** DATA LISTING follows **

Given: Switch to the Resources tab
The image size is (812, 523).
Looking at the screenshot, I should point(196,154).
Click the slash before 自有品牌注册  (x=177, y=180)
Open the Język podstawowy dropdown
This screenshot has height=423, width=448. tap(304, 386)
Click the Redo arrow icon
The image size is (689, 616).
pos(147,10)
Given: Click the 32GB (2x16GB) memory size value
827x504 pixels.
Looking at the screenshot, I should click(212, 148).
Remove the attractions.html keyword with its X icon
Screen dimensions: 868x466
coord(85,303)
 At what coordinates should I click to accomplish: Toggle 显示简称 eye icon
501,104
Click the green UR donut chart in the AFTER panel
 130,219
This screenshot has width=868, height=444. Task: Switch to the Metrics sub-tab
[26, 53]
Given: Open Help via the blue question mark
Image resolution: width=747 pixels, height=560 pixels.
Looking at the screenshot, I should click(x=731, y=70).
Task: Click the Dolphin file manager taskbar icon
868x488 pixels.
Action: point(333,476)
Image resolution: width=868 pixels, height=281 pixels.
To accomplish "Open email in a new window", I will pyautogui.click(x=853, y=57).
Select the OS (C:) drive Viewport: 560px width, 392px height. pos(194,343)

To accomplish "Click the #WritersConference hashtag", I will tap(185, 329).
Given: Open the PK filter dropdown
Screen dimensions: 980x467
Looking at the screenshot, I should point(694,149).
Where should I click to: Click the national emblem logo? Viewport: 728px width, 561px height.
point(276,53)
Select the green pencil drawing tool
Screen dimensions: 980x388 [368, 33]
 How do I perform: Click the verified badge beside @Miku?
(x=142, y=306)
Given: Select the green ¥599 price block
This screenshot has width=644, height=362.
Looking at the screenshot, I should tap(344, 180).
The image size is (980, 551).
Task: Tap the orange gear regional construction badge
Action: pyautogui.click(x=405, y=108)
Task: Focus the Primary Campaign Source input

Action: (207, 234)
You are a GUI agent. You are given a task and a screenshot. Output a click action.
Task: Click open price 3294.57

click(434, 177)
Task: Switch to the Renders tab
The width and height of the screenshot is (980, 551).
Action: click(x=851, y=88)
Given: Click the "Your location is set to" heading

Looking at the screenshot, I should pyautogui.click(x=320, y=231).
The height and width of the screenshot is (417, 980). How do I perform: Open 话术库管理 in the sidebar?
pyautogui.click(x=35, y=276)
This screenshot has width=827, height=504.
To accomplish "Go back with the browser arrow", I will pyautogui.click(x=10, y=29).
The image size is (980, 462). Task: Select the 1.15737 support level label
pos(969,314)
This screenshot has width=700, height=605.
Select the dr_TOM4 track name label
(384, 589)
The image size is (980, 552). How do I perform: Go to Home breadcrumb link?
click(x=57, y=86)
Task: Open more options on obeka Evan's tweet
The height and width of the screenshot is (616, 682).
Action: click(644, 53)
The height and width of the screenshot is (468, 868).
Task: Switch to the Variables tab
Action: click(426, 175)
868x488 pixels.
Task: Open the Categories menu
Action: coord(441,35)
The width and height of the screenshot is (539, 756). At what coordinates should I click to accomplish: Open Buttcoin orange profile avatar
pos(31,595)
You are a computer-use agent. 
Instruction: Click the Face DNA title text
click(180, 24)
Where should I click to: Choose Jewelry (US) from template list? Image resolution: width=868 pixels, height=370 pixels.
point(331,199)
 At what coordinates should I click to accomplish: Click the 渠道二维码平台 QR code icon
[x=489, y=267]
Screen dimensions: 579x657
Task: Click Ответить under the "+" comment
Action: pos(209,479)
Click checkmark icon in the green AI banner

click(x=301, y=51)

** End of DATA LISTING **

▶ [YOUR GOAL] Restate the data above word for word.

▶ [YOUR SOLUTION]
Given: Switch to the Resources tab
The image size is (812, 523).
Looking at the screenshot, I should point(196,154).
Click the slash before 自有品牌注册  (x=177, y=180)
Open the Język podstawowy dropdown
This screenshot has height=423, width=448. tap(304, 386)
Click the Redo arrow icon
The image size is (689, 616).
pos(147,10)
Given: Click the 32GB (2x16GB) memory size value
827x504 pixels.
Looking at the screenshot, I should click(212, 148).
Remove the attractions.html keyword with its X icon
Screen dimensions: 868x466
coord(85,303)
 At what coordinates should I click to accomplish: Toggle 显示简称 eye icon
501,104
Click the green UR donut chart in the AFTER panel
 130,219
This screenshot has width=868, height=444. Task: Switch to the Metrics sub-tab
[26, 53]
Given: Open Help via the blue question mark
Image resolution: width=747 pixels, height=560 pixels.
Looking at the screenshot, I should click(x=731, y=70).
Task: Click the Dolphin file manager taskbar icon
868x488 pixels.
Action: point(333,476)
Image resolution: width=868 pixels, height=281 pixels.
To accomplish "Open email in a new window", I will pyautogui.click(x=853, y=57).
Select the OS (C:) drive Viewport: 560px width, 392px height. pos(194,343)

To accomplish "Click the #WritersConference hashtag", I will tap(185, 329).
Given: Open the PK filter dropdown
Screen dimensions: 980x467
Looking at the screenshot, I should point(694,149).
Where should I click to: Click the national emblem logo? Viewport: 728px width, 561px height.
point(276,53)
Select the green pencil drawing tool
Screen dimensions: 980x388 [368, 33]
 How do I perform: Click the verified badge beside @Miku?
(x=142, y=306)
Given: Select the green ¥599 price block
This screenshot has width=644, height=362.
Looking at the screenshot, I should tap(344, 180).
The image size is (980, 551).
Task: Tap the orange gear regional construction badge
Action: pyautogui.click(x=405, y=108)
Task: Focus the Primary Campaign Source input

Action: (207, 234)
You are a GUI agent. You are given a task and a screenshot. Output a click action.
Task: Click open price 3294.57

click(434, 177)
Task: Switch to the Renders tab
The width and height of the screenshot is (980, 551).
Action: click(x=851, y=88)
Given: Click the "Your location is set to" heading

Looking at the screenshot, I should pyautogui.click(x=320, y=231).
The height and width of the screenshot is (417, 980). How do I perform: Open 话术库管理 in the sidebar?
pyautogui.click(x=35, y=276)
This screenshot has width=827, height=504.
To accomplish "Go back with the browser arrow", I will pyautogui.click(x=10, y=29).
The image size is (980, 462). Task: Select the 1.15737 support level label
pos(969,314)
This screenshot has width=700, height=605.
Select the dr_TOM4 track name label
(384, 589)
The image size is (980, 552). How do I perform: Go to Home breadcrumb link?
click(x=57, y=86)
Task: Open more options on obeka Evan's tweet
The height and width of the screenshot is (616, 682).
Action: click(644, 53)
The height and width of the screenshot is (468, 868).
Task: Switch to the Variables tab
Action: click(426, 175)
868x488 pixels.
Task: Open the Categories menu
Action: coord(441,35)
The width and height of the screenshot is (539, 756). At what coordinates should I click to accomplish: Open Buttcoin orange profile avatar
pos(31,595)
You are a computer-use agent. 
Instruction: Click the Face DNA title text
click(180, 24)
Where should I click to: Choose Jewelry (US) from template list? Image resolution: width=868 pixels, height=370 pixels.
point(331,199)
 At what coordinates should I click to accomplish: Click the 渠道二维码平台 QR code icon
[x=489, y=267]
Screen dimensions: 579x657
Task: Click Ответить under the "+" comment
Action: pos(209,479)
Click checkmark icon in the green AI banner

click(x=301, y=51)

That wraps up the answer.